Dê a continuação do notebook sobre o pré-processamento dos dados de jogos da Steam, começando logo depois do ponto em que ele para.

***** Trecho do texto

# Ambiente

In [7]:
import pandas as pd
import numpy as np
import seaborn as sns
import matplotlib.pyplot as plt

from warnings import simplefilter
simplefilter(action="ignore", category=pd.errors.PerformanceWarning)

In [8]:
pd.options.display.max_columns = 200
pd.options.display.max_rows = 100

# Dados

In [9]:
# df_steam_user = pd.read_csv(
#     '../../data/raw/steam-200k.csv',
#     sep=',',
#     header=None,
#     names=['USER_ID', 'GAME_TITLE', 'BEHAVIOR_NAME', 'VALUE', '0']
# )

df_steam_games_raw = pd.read_csv(
    '../../data/raw/games.csv',
    usecols=['Name', 'Release date', 'Required age', 'Price', 'Windows', 'Genres', 'Tags', 'Positive', 'Negative']
)

In [10]:
df_steam_games_raw.Tags[0]

'Indie,Casual,Sports,Bowling'

# Funções

In [11]:
def cria_identificadores_genero(df:pd.DataFrame, col:str, sep:str = ',') -> pd.DataFrame:
    """
    Função que cria identificadores de marcadores
    para jogos a partir de colunas contendo strings separadas por um delimitador comum.
    """
    df = df.copy()

    generos = np.unique(
        df[col]
        .drop_duplicates()
        .str.cat(sep=sep)
        .split(sep)
    )

    for genero in generos:
        df[f'{genero}'.upper().replace(' ','_')] = (
            df[col].str.contains(genero, regex=True)
        )

    return df

In [12]:
def remove_outlier(df:pd.DataFrame, col:str) -> pd.DataFrame:
    """
    Função que remove outliers de um DataFrame baseado no método IQR
    """
    df = df.copy()

    q1 = df[col].quantile(0.25)
    q3 = df[col].quantile(0.75)
    iqr = q3 - q1

    df = df[
        (df[col] >= q1 - 1.5 * iqr)
        & (df[col] <= q3 + 1.5 * iqr)
    ].copy()

    return df

In [13]:
def preprocessa_steam_games(df_steam_games: pd.DataFrame) -> pd.DataFrame:
    """
    Função que realiza o pré-processamento do dataset de jogos da Steam
    """

    # Plataforma
    df_steam_games = df_steam_games[df_steam_games['Windows'] == True].copy()

**********
***** Informações fornecidas

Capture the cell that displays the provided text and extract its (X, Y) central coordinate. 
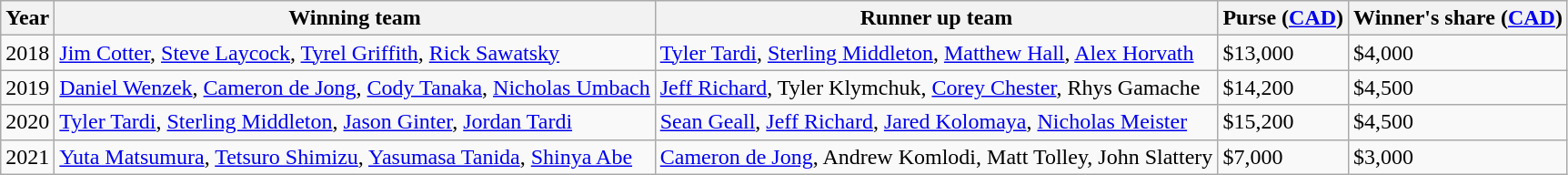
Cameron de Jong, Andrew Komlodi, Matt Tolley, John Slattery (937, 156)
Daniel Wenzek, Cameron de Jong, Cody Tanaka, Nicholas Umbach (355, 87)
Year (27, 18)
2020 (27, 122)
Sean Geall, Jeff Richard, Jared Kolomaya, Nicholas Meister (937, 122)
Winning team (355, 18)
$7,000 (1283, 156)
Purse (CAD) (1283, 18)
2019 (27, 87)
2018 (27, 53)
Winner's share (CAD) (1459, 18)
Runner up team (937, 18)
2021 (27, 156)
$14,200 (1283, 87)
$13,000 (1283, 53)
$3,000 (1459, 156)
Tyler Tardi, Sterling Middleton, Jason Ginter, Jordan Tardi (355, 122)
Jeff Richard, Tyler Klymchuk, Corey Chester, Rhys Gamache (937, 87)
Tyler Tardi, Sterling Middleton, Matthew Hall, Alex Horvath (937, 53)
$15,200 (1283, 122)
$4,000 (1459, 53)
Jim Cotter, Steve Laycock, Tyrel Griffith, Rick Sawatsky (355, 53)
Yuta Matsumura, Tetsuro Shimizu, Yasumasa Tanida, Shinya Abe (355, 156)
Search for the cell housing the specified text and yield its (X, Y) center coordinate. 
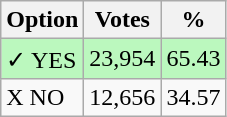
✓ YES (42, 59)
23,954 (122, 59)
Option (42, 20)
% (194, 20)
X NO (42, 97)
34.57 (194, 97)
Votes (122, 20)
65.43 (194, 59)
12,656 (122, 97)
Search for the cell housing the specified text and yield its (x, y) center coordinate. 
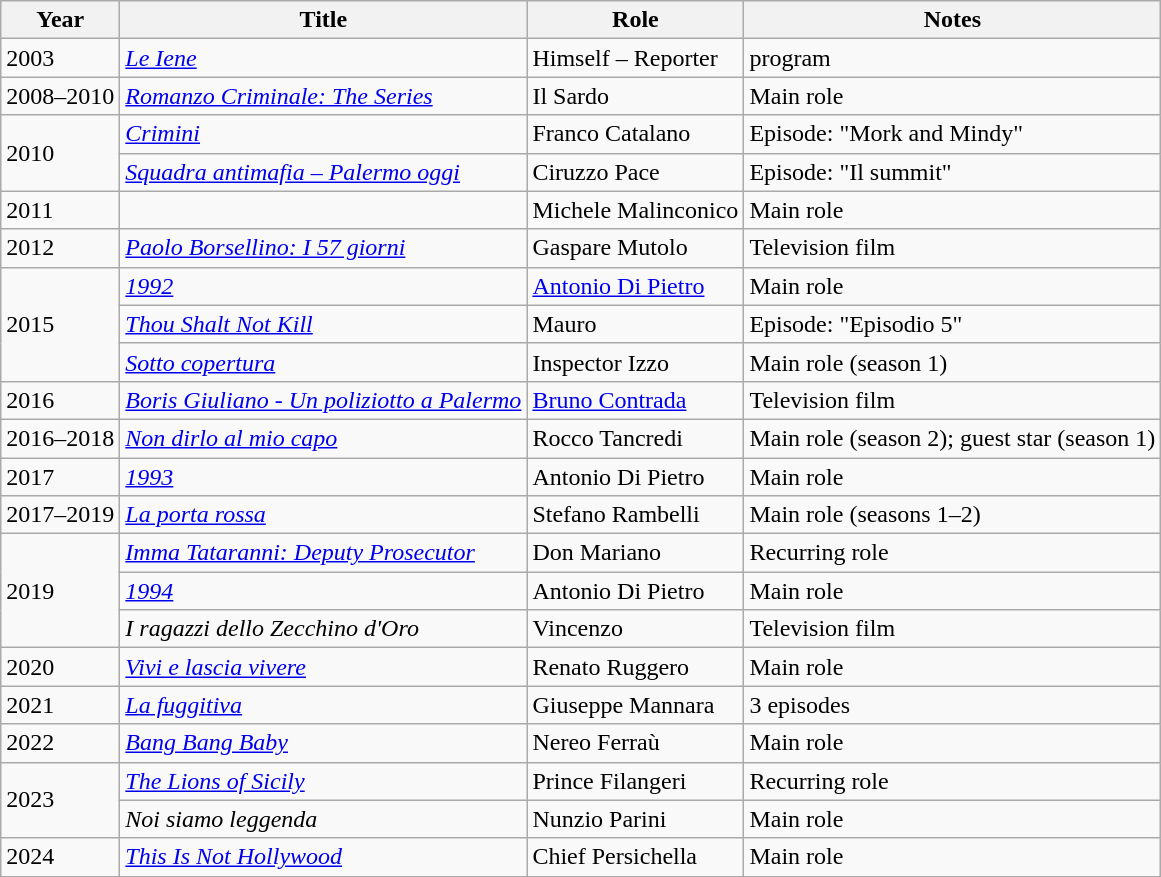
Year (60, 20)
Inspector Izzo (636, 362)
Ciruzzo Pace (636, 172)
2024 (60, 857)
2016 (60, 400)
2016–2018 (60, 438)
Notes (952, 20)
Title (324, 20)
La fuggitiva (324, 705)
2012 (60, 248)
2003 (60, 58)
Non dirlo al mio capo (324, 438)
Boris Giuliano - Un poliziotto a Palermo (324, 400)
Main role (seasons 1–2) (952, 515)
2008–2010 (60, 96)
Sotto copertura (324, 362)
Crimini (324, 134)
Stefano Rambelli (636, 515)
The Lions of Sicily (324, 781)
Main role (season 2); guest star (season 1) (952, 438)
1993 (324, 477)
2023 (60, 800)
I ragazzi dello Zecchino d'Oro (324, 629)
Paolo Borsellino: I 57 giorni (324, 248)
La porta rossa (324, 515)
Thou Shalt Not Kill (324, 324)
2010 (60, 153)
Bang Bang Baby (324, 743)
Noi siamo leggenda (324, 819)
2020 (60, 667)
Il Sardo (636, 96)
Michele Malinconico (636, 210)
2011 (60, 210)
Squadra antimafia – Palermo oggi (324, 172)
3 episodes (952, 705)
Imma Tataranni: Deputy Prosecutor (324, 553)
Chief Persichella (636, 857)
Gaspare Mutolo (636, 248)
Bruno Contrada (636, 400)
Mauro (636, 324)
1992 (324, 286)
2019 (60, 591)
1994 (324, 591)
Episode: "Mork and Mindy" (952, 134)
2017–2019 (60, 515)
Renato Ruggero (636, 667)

**********

Resposta »
    
    # Novas Features
    df_steam_games['PriceRange'] = pd.cut(df_steam_games['Price'].round(0), bins=20)
    df_steam_games['Over18'] = df_steam_games['Required age'] >= 18
    df_steam_games['Year'] = df_steam_games['Release date'].str[-4:].astype(int)
    
    # NPS
    df_steam_games['Reviews'] = df_steam_games['Positive'] + df_steam_games['Negative']
    df_steam_games['NPS'] = (
        (df_steam_games['Positive'] / df_steam_games['Reviews'])
        - (df_steam_games['Negative'] / df_steam_games['Reviews'])
    ).fillna(0)

    # Ajuste para jogos com poucas reviews
    df_steam_games['NPS'] = np.where(
        df_steam_games['NPS'] == 1,
        0,
        df_steam_games['NPS']
    )

    # Dados duplicados
    df_steam_games = (
        df_steam_games
        .sort_values('Reviews', ascending=False)
        .drop_duplicates('Name', keep='first')
    )

    # Marcadores
    df_steam_games['Tags'] = np.where(df_steam_games['Tags'].isna(), df_steam_games['Genres'], df_steam_games['Tags'])
    df_steam_games = df_steam_games.dropna(subset=['Tags', 'Name'])
    df_steam_games = cria_identificadores_genero(df_steam_games, 'Tags')

    # Transforma booleano em numérico
    bool_cols = df_steam_games.select_dtypes('bool').columns
    df_steam_games[bool_cols] = df_steam_games[bool_cols].astype('int64')

    df_steam_games = df_steam_games.drop(
        ['Genres', 'Tags', 'Required age', 'Windows', 'Price', 'Reviews',
         'Release date', 'Positive', 'Negative'], axis=1)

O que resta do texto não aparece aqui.